L'or est resté sous pression depuis le déclenchement de la guerre entre les États-Unis et Israël contre l'Iran, la fermeture effective du détroit d'Ormuz faisant monter les cours du Brent, alimentant les craintes d'inflation et renforçant les attentes de hausses de taux aux États-Unis.
Mercredi, la télévision d'État iranienne a annoncé que Téhéran rétablirait le trafic maritime dans le détroit à des niveaux d'avant‑guerre d'ici un mois dans le cadre d'un accord‑cadre avec Washington qui verrait également les forces américaines se retirer des environs de l'Iran.
Les cours de l'or ont brièvement réduit une partie de leurs pertes après l'annonce.
Pourtant, les marchés s'attendent toujours à une inflation tirée par l'énergie, poussant la Réserve fédérale à relever son taux d'intérêt de référence de 25 points de base avant la fin de l'année.
Bien que l'or soit traditionnellement considéré comme une protection contre l'inflation, le métal qui ne rapporte pas de rendement a tendance à souffrir dans un environnement de taux élevés.
Neel Kashkari, président de la Fed de Minneapolis, a déclaré que la banque centrale devait rester concentrée sur la maîtrise des risques inflationnistes qui semblent s'accroître, tout en avertissant qu'il était « far too soon » pour prédire quand les taux directeurs pourraient évoluer.
Les investisseurs attendent maintenant la publication jeudi des données américaines sur les dépenses de consommation personnelle pour obtenir d'autres indices sur la trajectoire de la politique monétaire de la Fed.

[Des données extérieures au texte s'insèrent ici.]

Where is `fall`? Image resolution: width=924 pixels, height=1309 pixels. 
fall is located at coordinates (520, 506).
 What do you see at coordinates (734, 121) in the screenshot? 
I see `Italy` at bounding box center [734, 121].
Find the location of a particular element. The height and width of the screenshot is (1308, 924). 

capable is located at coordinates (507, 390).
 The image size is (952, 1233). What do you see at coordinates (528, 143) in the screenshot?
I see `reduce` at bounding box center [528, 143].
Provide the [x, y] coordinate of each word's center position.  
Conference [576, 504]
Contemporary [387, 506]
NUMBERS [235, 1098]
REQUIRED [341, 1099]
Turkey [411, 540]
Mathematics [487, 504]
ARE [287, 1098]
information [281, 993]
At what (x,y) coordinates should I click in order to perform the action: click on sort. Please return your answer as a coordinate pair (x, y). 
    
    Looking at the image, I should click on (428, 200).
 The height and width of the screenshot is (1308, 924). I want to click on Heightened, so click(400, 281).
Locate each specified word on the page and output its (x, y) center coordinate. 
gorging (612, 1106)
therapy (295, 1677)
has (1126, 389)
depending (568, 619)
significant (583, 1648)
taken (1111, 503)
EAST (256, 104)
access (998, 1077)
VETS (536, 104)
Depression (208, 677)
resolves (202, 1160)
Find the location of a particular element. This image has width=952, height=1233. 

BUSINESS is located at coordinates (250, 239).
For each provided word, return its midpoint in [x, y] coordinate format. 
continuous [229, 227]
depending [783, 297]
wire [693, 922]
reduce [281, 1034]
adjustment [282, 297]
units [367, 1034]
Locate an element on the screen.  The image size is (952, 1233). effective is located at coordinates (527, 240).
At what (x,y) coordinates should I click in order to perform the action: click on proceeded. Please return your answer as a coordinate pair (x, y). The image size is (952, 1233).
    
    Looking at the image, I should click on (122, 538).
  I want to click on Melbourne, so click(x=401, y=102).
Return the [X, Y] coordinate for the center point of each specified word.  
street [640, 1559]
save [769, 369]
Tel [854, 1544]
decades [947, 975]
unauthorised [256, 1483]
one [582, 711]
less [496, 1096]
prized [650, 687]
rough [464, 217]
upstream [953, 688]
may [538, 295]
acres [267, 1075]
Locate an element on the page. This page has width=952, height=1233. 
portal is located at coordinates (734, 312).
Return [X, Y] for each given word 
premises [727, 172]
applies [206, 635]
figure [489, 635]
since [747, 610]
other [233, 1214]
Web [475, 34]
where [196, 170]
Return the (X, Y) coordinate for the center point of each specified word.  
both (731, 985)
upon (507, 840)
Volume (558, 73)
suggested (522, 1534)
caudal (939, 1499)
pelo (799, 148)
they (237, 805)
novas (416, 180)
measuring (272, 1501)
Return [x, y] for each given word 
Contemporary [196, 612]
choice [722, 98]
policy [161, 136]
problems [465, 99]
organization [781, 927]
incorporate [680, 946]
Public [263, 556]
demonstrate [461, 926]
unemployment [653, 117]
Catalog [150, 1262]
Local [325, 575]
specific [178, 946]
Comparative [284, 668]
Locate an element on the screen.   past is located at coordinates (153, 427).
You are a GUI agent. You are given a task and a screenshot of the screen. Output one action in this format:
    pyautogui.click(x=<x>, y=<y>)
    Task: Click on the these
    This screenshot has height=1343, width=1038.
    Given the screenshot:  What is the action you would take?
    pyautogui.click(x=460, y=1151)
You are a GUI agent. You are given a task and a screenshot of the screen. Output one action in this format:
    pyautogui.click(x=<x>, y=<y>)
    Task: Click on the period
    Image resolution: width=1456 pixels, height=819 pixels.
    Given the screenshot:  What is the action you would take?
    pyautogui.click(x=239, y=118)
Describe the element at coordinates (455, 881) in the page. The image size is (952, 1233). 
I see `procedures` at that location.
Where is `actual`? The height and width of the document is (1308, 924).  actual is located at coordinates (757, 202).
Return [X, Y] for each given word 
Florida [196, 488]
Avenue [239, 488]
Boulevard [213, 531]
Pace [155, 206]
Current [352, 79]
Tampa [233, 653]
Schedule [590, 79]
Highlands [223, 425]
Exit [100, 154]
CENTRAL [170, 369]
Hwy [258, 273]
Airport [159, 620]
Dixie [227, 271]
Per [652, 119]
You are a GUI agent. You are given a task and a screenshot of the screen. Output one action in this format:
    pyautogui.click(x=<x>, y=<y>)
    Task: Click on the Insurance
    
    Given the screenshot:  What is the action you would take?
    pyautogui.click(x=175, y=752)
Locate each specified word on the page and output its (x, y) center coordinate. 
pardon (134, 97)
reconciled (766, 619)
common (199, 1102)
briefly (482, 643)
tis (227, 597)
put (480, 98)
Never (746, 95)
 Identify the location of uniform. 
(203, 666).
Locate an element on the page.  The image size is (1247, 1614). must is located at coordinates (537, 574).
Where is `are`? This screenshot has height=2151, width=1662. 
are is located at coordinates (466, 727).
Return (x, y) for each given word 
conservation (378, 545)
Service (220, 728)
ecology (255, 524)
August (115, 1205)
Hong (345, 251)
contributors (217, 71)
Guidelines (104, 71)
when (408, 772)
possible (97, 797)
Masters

Le contrat sur l'argent COMEX se négociait à $74.653 l'once, en baisse de 2.6% par rapport à la clôture précédente.
Métaux de base
Les prix de l'aluminium ont récemment grimpé à leur plus haut niveau depuis 2022, principalement en raison des craintes de réductions de production en Chine.
Le gouvernement cherche à réduire les excédents de capacité dans le secteur manufacturier, suscitant des craintes d'un resserrement de l'offre sur le marché mondial.
Les analystes de Mysteel Global indiquent que certaines fonderies, en particulier dans la province du Guangxi, ont déjà réduit leur production.
Les stocks s'accumulent alors que la faible demande intérieure pèse sur le marché, et la demande étrangère plus forte n'a pas suffi à compenser le ralentissement intérieur.
« This is rather remarkable given that supply disruptions in the Gulf region following the closure of the Strait of Hormuz should actually have opened up a supply gap equivalent to almost 10% of global production, » Thu Lan Nguyen, head of FX and commodity research at Commerzbank AG.
This shortage is reflected in significantly higher regional premiums (for example, in Europe and the United States), which should make it highly profitable for Chinese producers to export their excess metal.